What the task requires
Reproduce word for word the lines of the material below, starting at the line that contains "Where should I" and ending at the line that contains "Select Wytnij-wyciągnięcie1 in", with both of those lines included.

Recorded data
----
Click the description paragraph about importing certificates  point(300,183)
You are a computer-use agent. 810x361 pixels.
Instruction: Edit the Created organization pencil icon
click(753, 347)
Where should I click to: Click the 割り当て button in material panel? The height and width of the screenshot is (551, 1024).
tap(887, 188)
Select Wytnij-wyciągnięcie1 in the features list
----
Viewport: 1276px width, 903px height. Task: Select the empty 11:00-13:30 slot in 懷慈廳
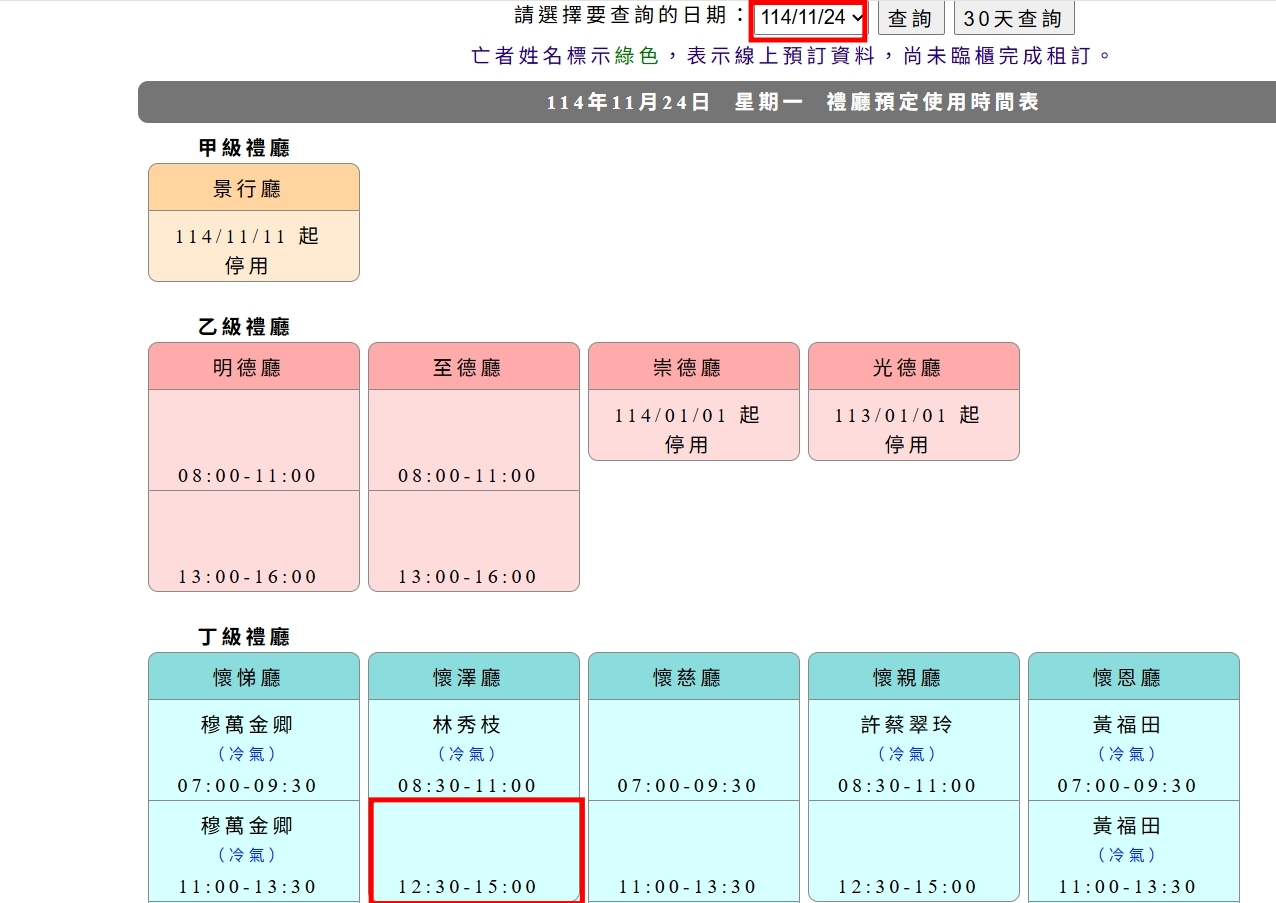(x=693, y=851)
----
Result
Where should I click to: Click the 割り当て button in material panel? The height and width of the screenshot is (551, 1024).
tap(887, 188)
Select Wytnij-wyciągnięcie1 in the features list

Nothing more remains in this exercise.